Какое самообладание! Появилась, убила, исчезла. Хладнокровно застрелила любовника, столь же хладнокровно обошла номер в поисках возможных очевидцев убийства и ушла, ускользнула незамеченной… Ей бы ужаснуться тому, что она сделала, разрыдаться, упасть на колени возле Декассе и рвать на себе волосы да заламывать руки! А она проверяет, нет ли кого в других комнатах… И еще спрашивает сама у себя: «Где же она?» Нет, Вере это не почудилось, убийца действительно сказала что-то похожее. Получается, что она и ее хотела убить? Зачем? Устранить свидетельницу? Или еще с какой-то целью? Или то был таинственный Румпельштильцхен? Что же выходит? Выходит, что хотели убить Веру, а не Декассе? Нет, глупости. Это слишком сложно, убивать Веру в «Метрополе», где она оказалась, можно сказать, совершенно случайно. Скорее всего, убийца следила за Декассе, увидела, что тот поднимается в номер не один, вот и искала Веру… Для чего? Чтобы тоже убить, разумеется, для чего же еще? Но это же невообразимо! Немыслимо! Женщина, которую на столь страшный поступок толкнули отчаяние или боль оскорбления, так себя вести не сможет… Так могут вести себя наемные убийцы, всякие ассасины… То была никакая не оскорбленная и погубленная, а наемная убийца. Если допустить такое, то все остальное сложится, словно осколки разбитой тарелки… И почему она раньше не догадалась, ведь Декассе перед смертью успел подсказать разгадку, успел спросить: «Qui êtes vous?» Подумала, что под вуалью не узнал – как глупо. Вот, например, если Владимир закроет лицо платком на манер американских грабителей и предстанет перед Верой в таком виде, то она его все равно узнает. Даже если он еще и шляпу низко на лицо надвинет, все равно узнает…

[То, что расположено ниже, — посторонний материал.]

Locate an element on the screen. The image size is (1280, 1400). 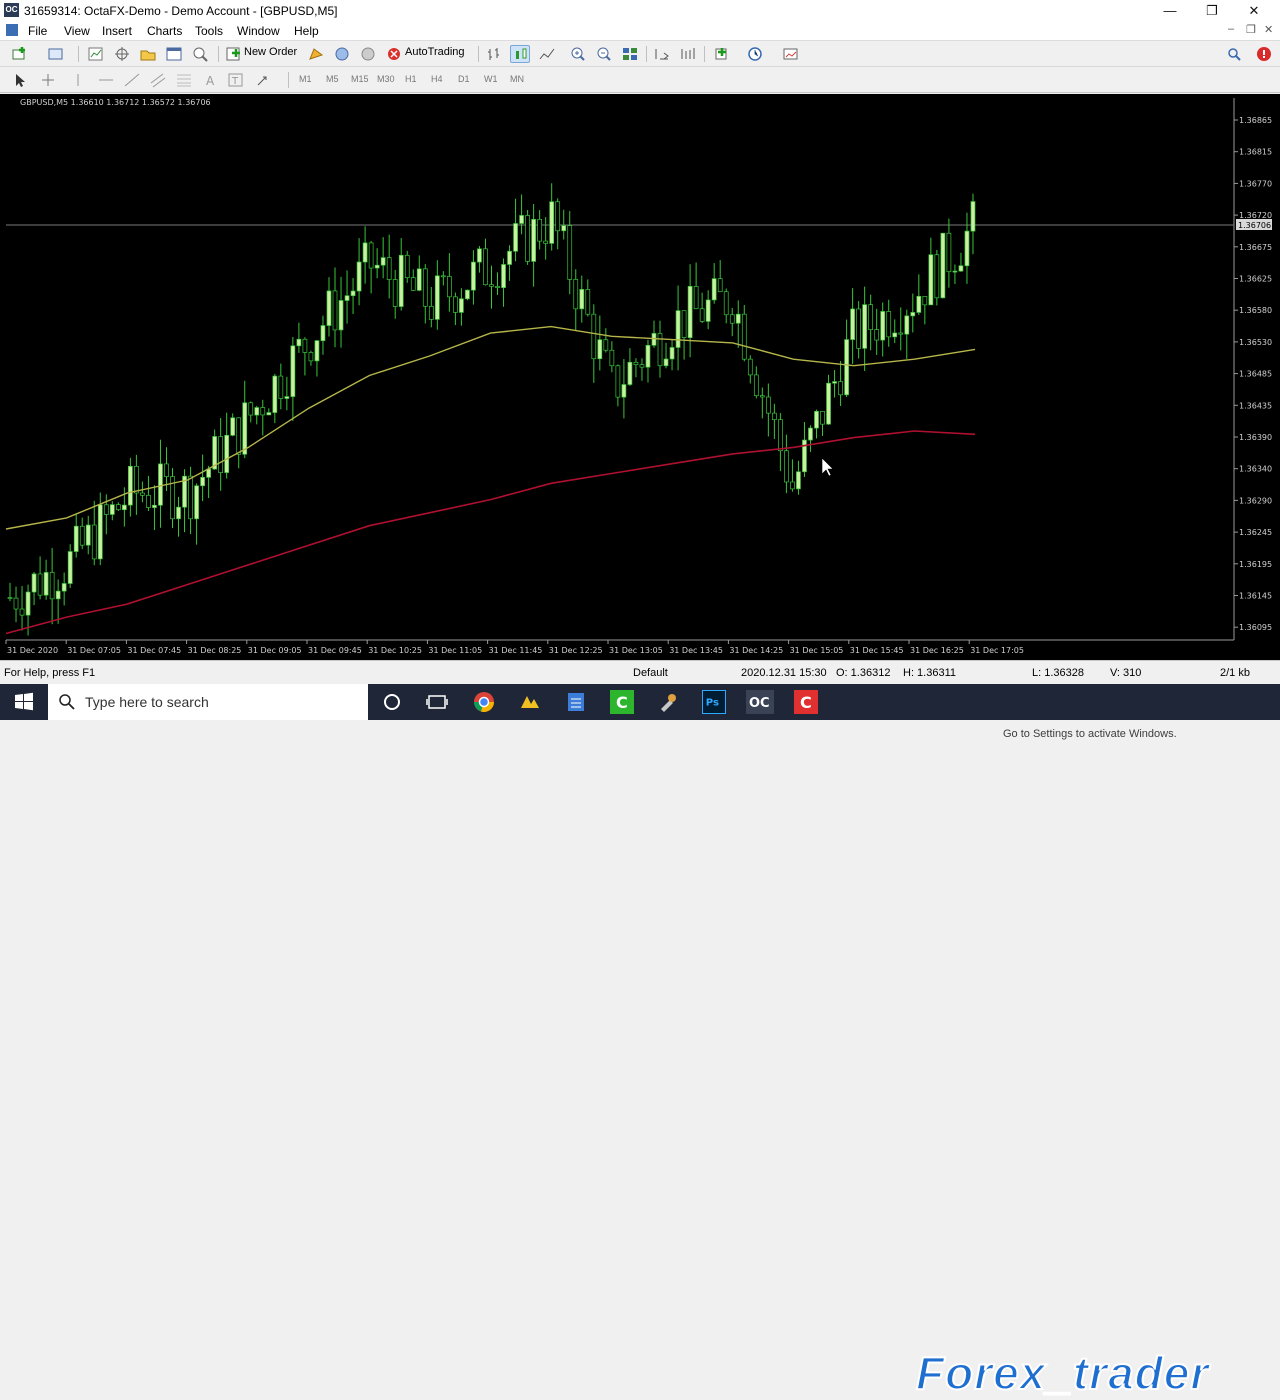
indicators-icon is located at coordinates (722, 54).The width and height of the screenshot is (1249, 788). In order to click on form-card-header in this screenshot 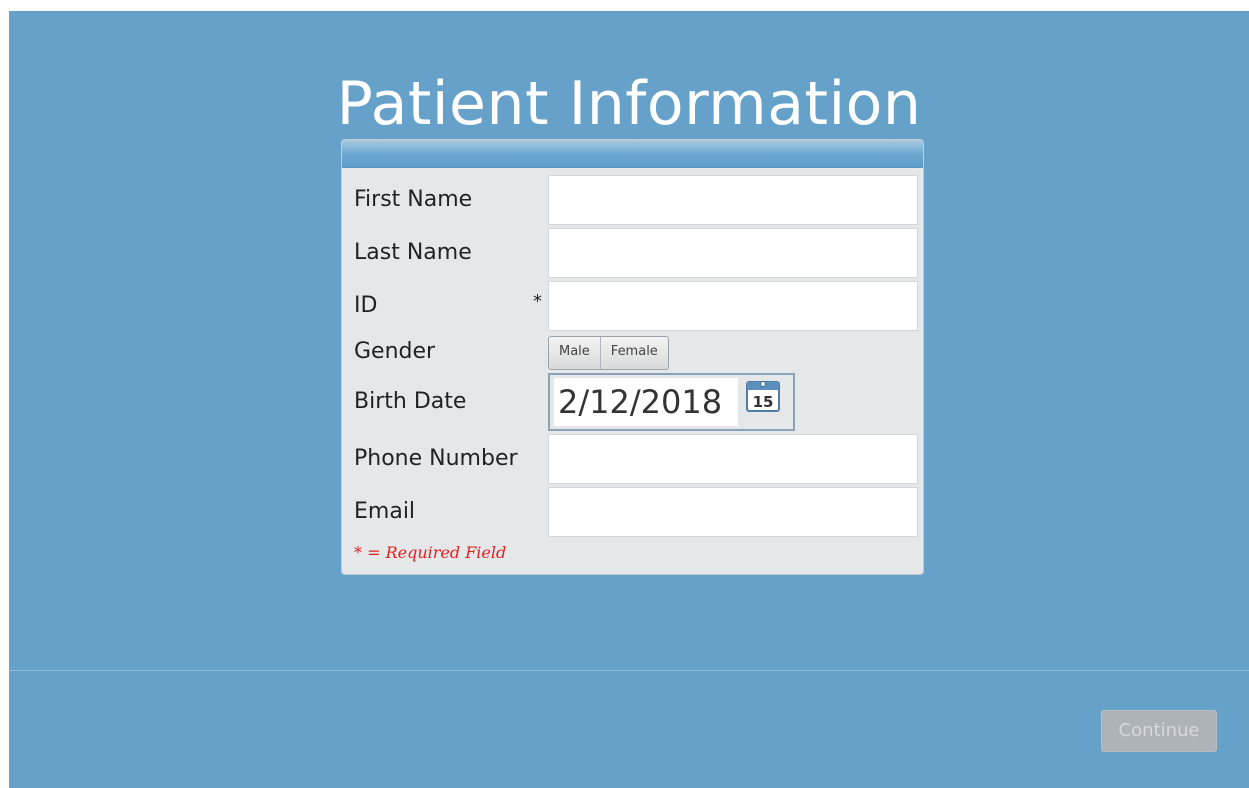, I will do `click(632, 154)`. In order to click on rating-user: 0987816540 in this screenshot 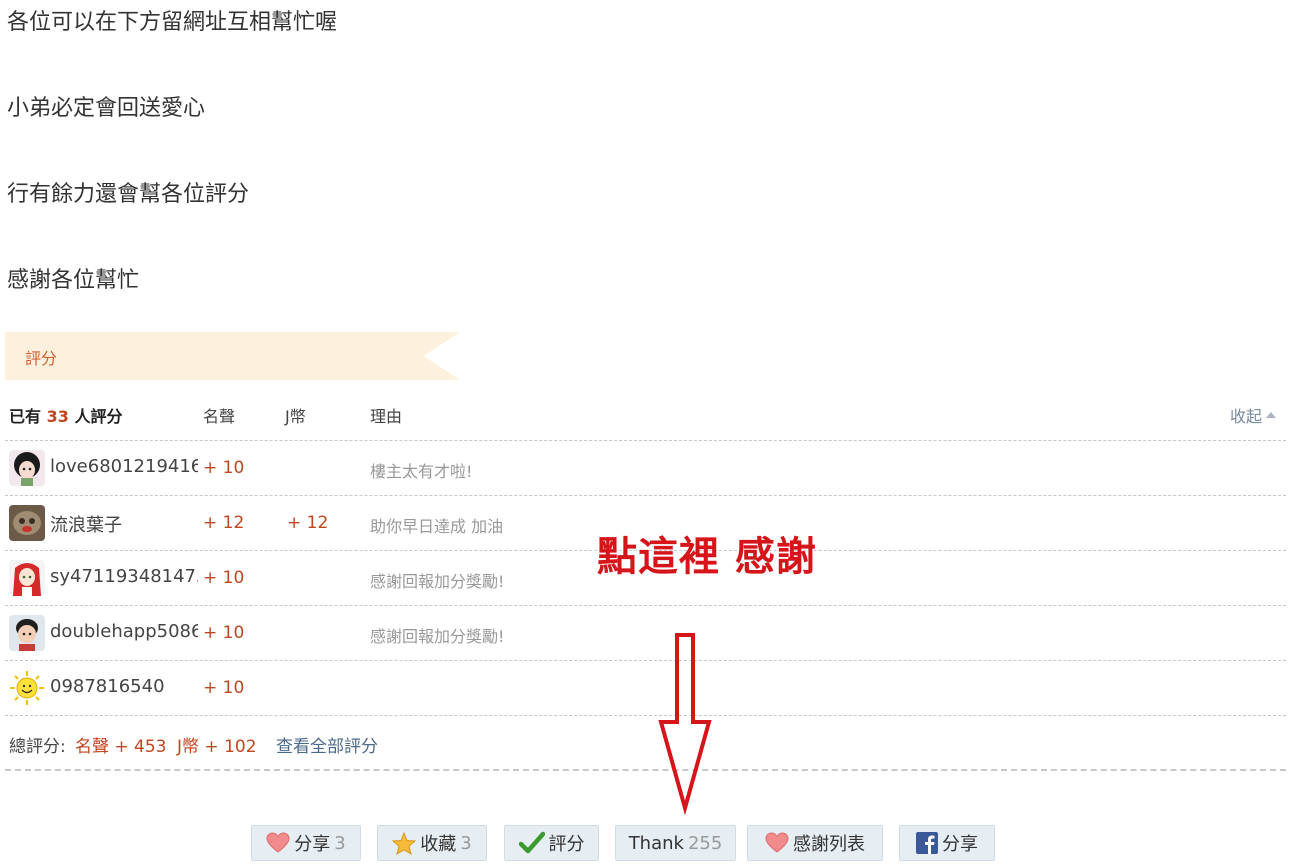, I will do `click(124, 686)`. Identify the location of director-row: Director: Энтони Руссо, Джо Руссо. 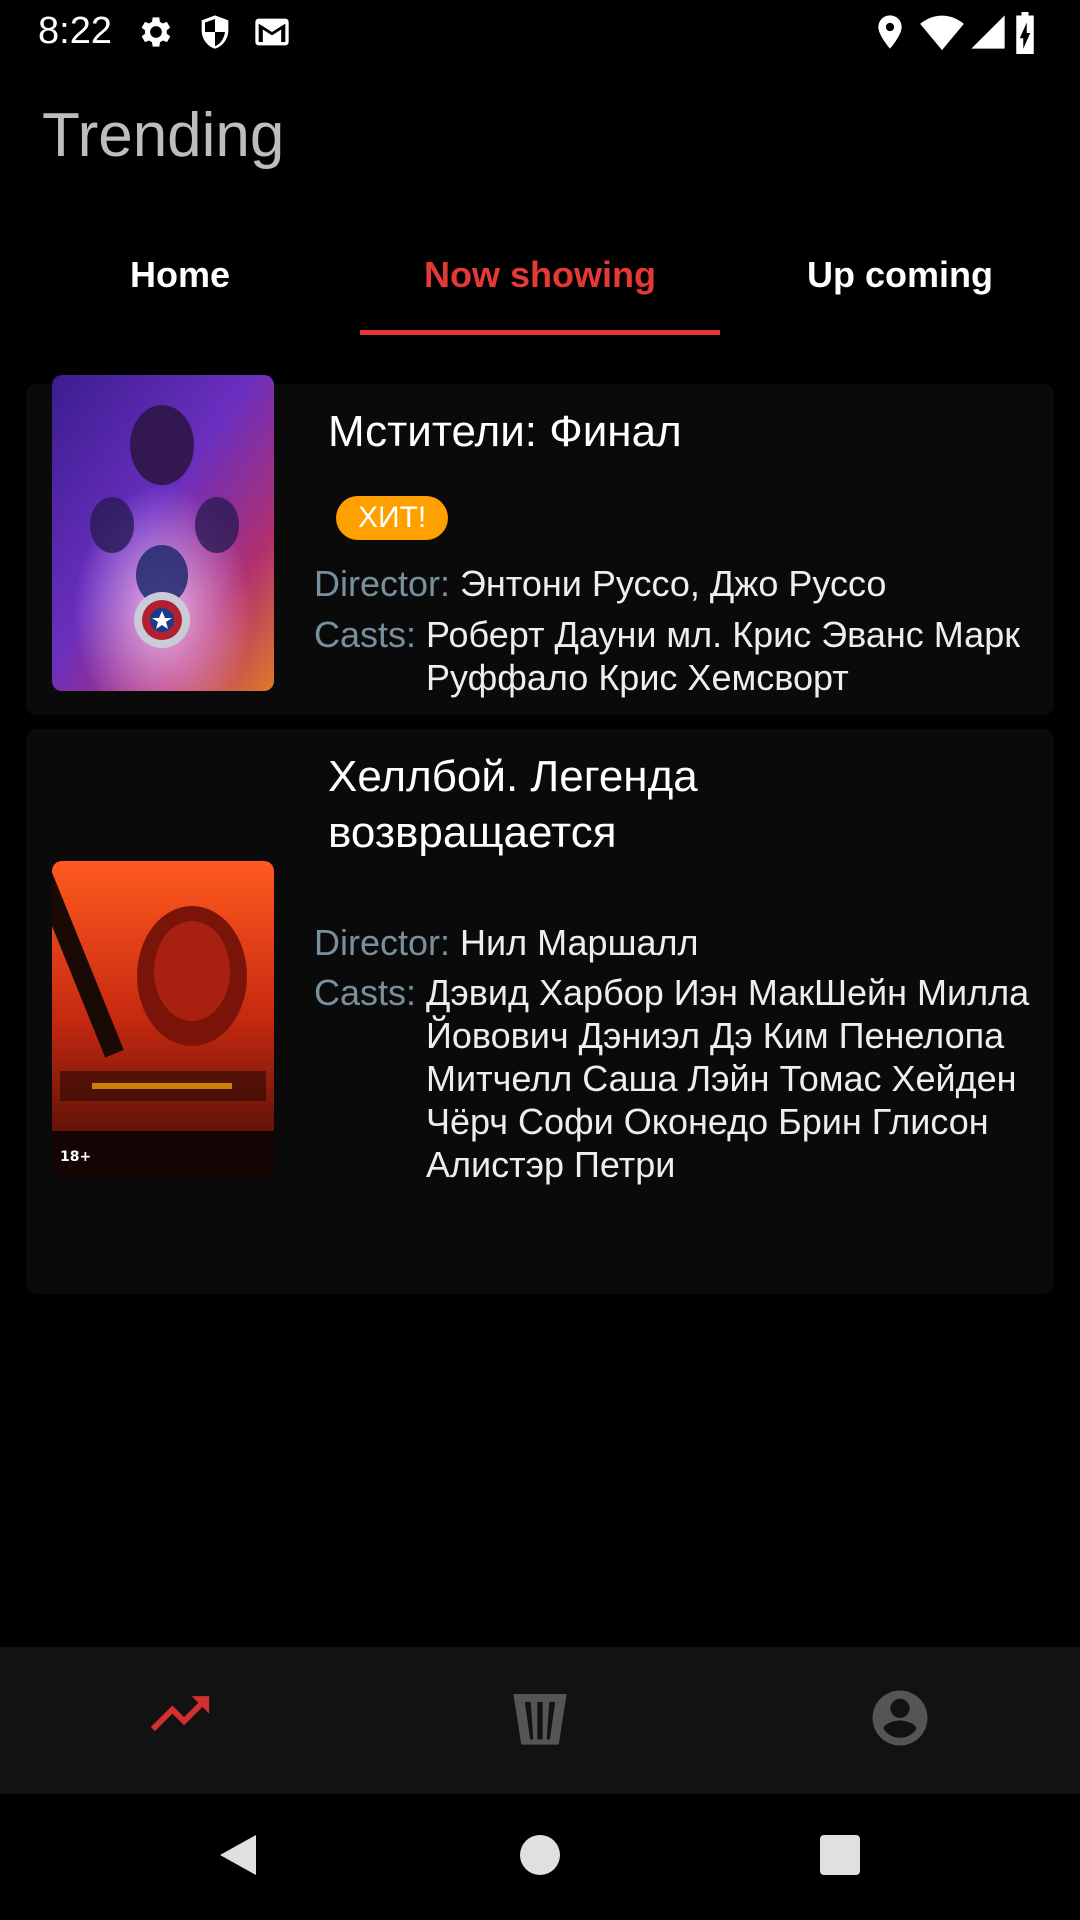
(600, 584).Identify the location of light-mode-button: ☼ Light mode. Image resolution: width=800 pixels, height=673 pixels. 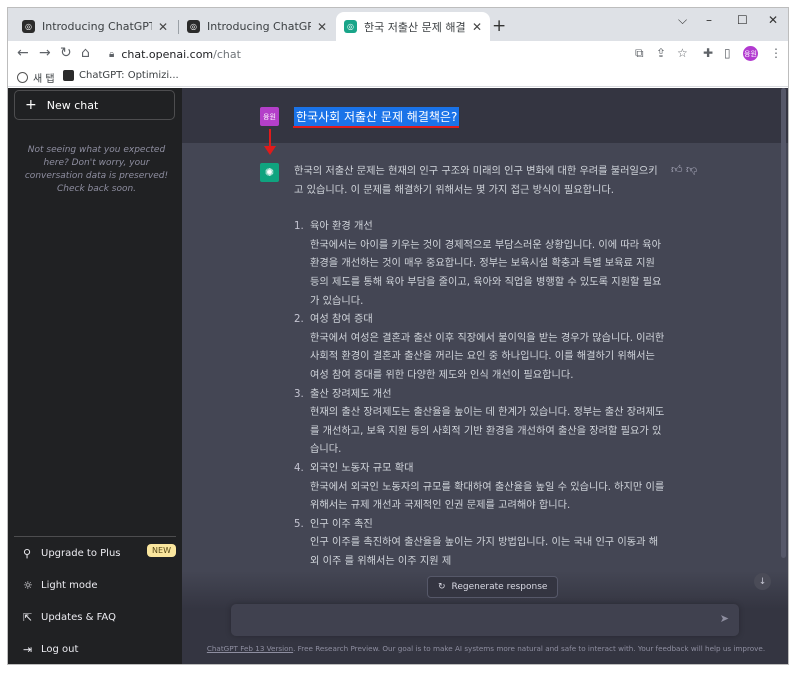
(95, 585).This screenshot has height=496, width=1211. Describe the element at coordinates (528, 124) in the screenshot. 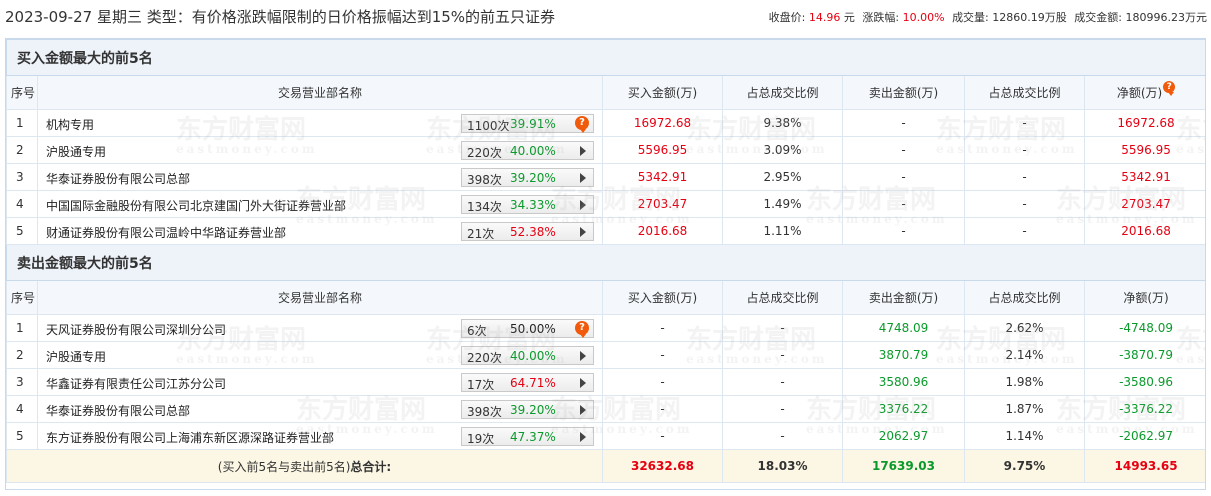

Вера настолько увлеклась, что ей показалось, будто за единственный пустовавший до сих пор стол в дальнем углу садится Владимир. Она даже ойкнула от неожиданности, настолько незнакомый мужчина был похож на мужа. В кафе было шумно, здесь не принято было шептаться, говорили в полный голос, если, конечно, не собирались секретничать. Но незнакомец услышал Верино ойканье и обернулся.
Вера застыла, будучи не в силах вымолвить слово или пошевелиться, совсем как жена библейского Лота
[50]
. На нее смотрел не какой-то там незнакомец, похожий на мужа, а сам Владимир. Смотрел с удивлением, потому что, наверное, никак не ожидал встретить ее здесь, да еще и с незнакомым ему мужчиной.